Where the string "agent" appears in a line of the data, show that line.

----------------

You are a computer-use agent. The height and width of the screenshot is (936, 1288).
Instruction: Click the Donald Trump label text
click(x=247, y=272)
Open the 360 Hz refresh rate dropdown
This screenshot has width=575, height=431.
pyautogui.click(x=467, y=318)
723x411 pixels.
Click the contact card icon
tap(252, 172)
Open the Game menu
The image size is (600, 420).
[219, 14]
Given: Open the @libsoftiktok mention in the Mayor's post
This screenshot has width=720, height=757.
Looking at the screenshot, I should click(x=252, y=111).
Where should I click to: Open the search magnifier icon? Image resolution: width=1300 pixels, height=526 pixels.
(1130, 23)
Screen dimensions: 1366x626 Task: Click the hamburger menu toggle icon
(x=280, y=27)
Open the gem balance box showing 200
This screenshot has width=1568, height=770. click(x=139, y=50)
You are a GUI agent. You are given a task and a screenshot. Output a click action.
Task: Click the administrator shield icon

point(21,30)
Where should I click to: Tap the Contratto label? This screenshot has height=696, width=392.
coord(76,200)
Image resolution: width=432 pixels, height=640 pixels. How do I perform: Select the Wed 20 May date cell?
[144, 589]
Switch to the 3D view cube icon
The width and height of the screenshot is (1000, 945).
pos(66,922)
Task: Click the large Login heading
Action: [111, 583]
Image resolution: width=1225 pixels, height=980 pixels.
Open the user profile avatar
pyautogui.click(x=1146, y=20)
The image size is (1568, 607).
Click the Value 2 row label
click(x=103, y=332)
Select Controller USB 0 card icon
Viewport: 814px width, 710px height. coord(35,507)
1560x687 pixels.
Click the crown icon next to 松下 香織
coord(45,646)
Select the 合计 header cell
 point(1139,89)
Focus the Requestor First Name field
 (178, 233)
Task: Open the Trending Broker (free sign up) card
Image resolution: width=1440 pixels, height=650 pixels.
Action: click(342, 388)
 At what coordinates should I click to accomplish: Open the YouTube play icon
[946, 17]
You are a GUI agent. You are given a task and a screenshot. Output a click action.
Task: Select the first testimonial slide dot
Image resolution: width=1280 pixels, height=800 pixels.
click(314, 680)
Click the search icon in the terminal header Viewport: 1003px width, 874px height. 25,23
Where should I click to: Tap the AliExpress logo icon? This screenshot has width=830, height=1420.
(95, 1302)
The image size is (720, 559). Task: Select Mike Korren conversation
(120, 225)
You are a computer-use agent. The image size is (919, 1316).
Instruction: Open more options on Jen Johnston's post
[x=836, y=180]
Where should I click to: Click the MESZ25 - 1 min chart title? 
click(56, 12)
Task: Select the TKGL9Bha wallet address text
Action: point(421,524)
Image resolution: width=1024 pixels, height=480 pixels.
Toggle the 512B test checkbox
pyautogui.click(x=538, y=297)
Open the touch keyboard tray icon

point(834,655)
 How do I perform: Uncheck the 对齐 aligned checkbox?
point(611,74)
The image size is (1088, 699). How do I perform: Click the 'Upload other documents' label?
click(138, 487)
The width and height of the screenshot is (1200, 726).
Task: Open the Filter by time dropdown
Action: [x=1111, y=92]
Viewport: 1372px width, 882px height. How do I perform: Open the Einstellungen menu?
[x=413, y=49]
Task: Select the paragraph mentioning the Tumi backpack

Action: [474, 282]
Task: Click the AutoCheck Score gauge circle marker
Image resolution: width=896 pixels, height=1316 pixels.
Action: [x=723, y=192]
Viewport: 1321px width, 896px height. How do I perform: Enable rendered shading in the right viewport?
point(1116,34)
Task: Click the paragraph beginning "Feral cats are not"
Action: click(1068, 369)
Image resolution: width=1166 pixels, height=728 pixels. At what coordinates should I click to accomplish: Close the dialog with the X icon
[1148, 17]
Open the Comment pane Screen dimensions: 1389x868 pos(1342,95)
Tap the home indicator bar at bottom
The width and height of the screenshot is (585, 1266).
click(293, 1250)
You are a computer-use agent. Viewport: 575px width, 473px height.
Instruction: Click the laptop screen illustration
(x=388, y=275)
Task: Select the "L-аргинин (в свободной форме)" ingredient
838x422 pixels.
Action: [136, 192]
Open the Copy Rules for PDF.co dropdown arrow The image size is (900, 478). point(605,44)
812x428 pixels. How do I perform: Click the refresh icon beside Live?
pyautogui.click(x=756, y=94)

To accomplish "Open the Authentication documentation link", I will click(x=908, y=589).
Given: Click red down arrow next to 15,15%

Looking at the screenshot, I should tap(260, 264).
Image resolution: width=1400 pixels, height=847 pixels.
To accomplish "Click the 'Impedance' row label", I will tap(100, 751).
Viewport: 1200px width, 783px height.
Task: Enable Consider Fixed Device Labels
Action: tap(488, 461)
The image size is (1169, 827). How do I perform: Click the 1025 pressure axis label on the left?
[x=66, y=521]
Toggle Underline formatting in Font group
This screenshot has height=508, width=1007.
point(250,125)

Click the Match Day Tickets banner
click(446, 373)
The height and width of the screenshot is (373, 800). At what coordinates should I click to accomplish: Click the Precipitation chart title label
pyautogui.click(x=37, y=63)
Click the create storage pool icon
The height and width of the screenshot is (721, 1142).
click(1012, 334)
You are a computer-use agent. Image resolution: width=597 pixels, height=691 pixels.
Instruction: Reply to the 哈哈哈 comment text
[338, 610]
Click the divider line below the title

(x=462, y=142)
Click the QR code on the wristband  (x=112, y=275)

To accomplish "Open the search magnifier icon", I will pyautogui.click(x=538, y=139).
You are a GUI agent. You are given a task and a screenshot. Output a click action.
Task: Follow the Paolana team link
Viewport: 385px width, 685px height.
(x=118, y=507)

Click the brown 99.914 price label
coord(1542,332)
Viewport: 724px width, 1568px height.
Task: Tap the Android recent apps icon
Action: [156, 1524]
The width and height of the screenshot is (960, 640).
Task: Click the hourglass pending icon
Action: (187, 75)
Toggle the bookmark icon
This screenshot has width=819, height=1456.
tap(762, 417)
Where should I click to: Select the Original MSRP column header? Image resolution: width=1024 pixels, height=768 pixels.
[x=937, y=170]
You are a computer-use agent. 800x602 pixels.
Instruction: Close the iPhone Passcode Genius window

----------------

### [TASK ANSWER]
You are a computer-use agent. The height and width of the screenshot is (936, 1288).
You are a GUI agent. You are given a task and a screenshot. Output a click action.
You are a GUI agent. You are given a task and a screenshot. Output a click action.
You are a computer-use agent. The image size is (919, 1316).
You are a computer-use agent. Viewport: 575px width, 473px height.
You are a computer-use agent. Image resolution: width=597 pixels, height=691 pixels.
You are a GUI agent. You are given a task and a screenshot. Output a click action.
You are a computer-use agent. 800x602 pixels.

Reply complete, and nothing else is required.